In his book, McCloud presents "the Big Triangle" theory. Basically, it's a pyramid that represents the degree of abstraction that takes place in sequential art via the marriage of images and words. McCloud starts with a demonstration of abstraction:
For a more in-depth presentation of this, he has a convenient slideshow on his website. Based on that, I'd place physical motion (emotion) on the lower left-hand corner of the pyramid, words or lyrics on the right, and the combination of notes, the equivalent of the "abstraction," at the top.
So what's the point of all this? Rand suggested that there was a lack of a "conceptual vocabulary of music":
The formulation of a common vocabulary of music . . . would require: a translation of the musical experience, the inner experience, into conceptual terms; an explanation of why certain sounds strike us a certain way; a definition of the axioms of musical perception, from which the appropriate esthetic principles could be derived, which would serve as a base for the objective validation of esthetic judgments . . . .
I think that this "big triangle" could be a tool in that "musical vocabulary." Using McCloud's pyramid, we can translate this phenomenon in musical terms by replacing images with physical motion, and words with the cognitive aspects of melody (the integration of tones into melody, the interplay of melodic counterpoint, the perception of form in large scale compositions, etc.) This can also be compared to intensional versus extensional music. Basically, in my theory of how music induces emotion, I take Rand's "cognitive view" and pair it with the association of musical movement with physical movement, particularly movements that are associated with emotional states (as well as emotional projection via tone.) McCloud's pyramid could be used in this capacity to reveal the degree to which a composition utilizes one method in relation to the other.

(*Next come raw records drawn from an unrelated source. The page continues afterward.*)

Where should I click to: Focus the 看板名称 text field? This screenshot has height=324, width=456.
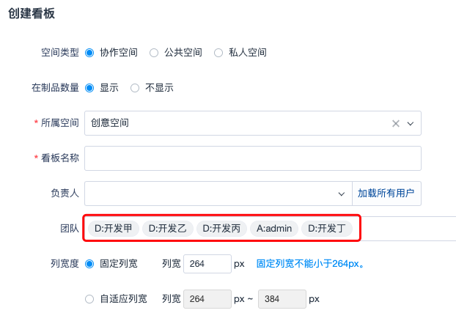coord(253,158)
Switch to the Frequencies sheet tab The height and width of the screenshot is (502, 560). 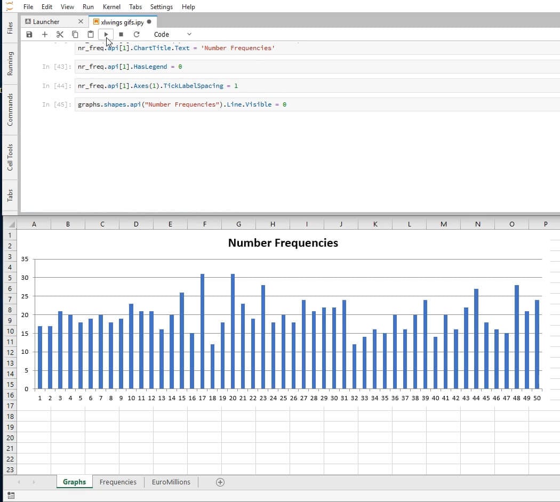coord(118,482)
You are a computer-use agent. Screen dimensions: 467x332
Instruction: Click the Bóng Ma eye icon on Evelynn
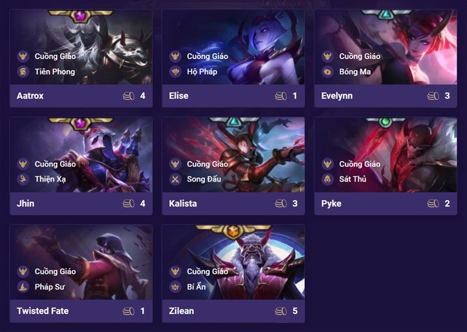[327, 72]
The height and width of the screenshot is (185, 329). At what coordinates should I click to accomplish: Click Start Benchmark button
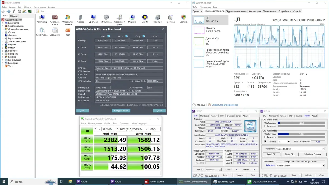(x=121, y=110)
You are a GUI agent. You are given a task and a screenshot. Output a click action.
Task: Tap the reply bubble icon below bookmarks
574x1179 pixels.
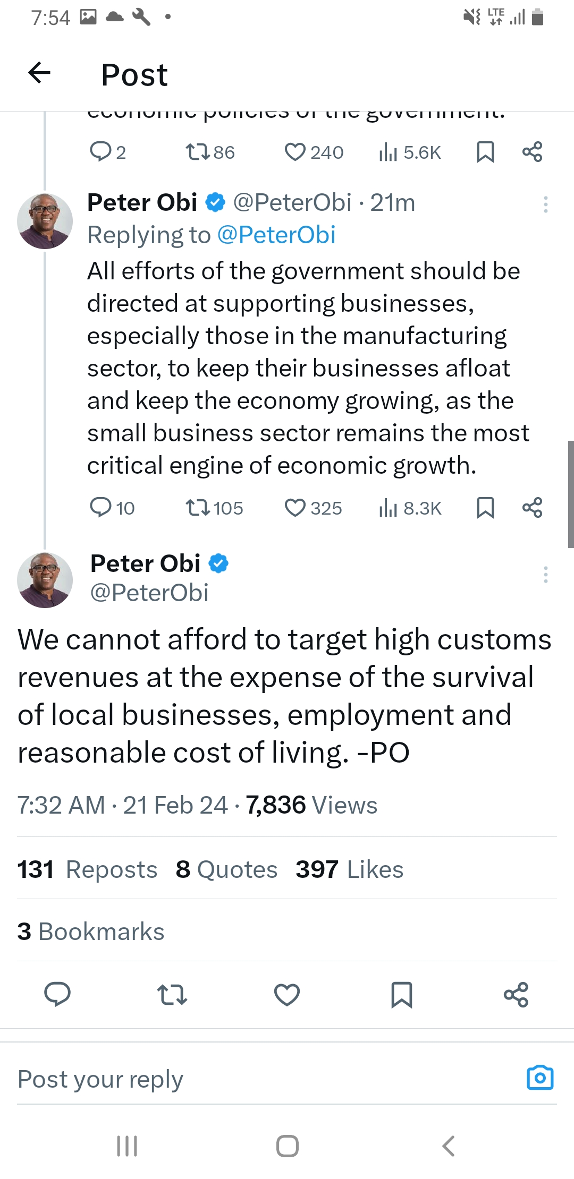pos(57,994)
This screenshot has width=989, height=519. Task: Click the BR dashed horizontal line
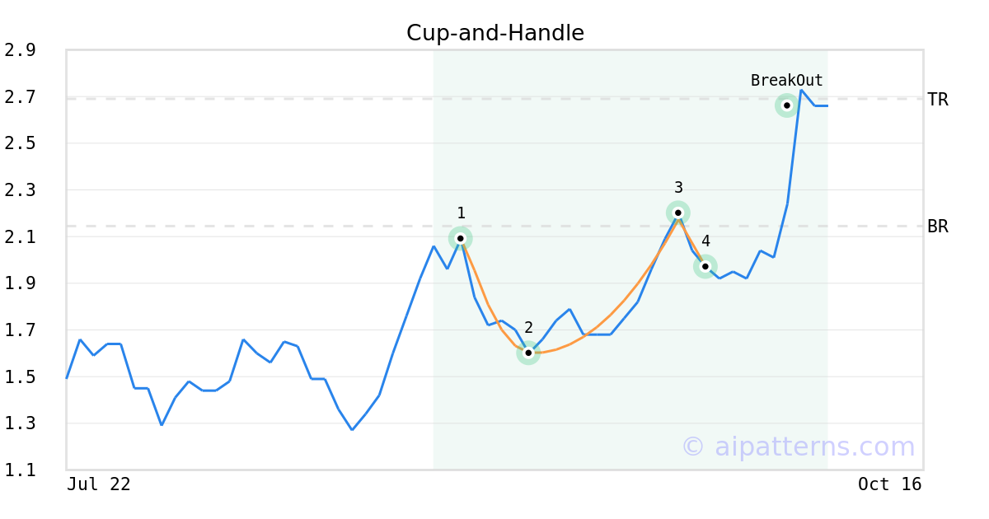[x=247, y=226]
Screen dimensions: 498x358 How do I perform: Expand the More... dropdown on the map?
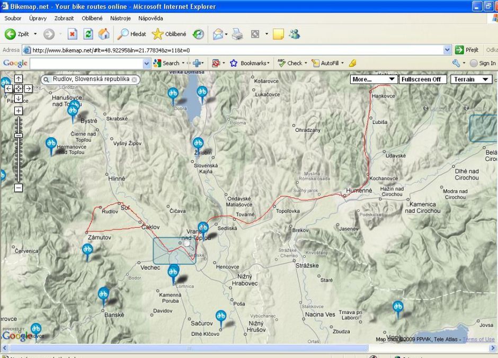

The other point is that the pyramid presents another way of looking at the "reason/emotion" dichotomy of Apollo and Dionysus, the dichotomy championed by Nietzsche and challenged by Ayn Rand. But the pyramid makes visible why such a dichotomy is even considered possible: the somatic, kinetic elements of music can compel one to movement, such as an urge to dance, (or even in a reluctant foot tapping against one's will!), and the mental process of integration in complex musical pieces (which requires memory and repeated listening of tonal relations.) One's philosophy and "sense of life" determine how one feels about the "co-mingling" of these two aspects (acceptance or rejection of the dichotomy.) The pyramid makes visible this tension of opposites, this "tug of war."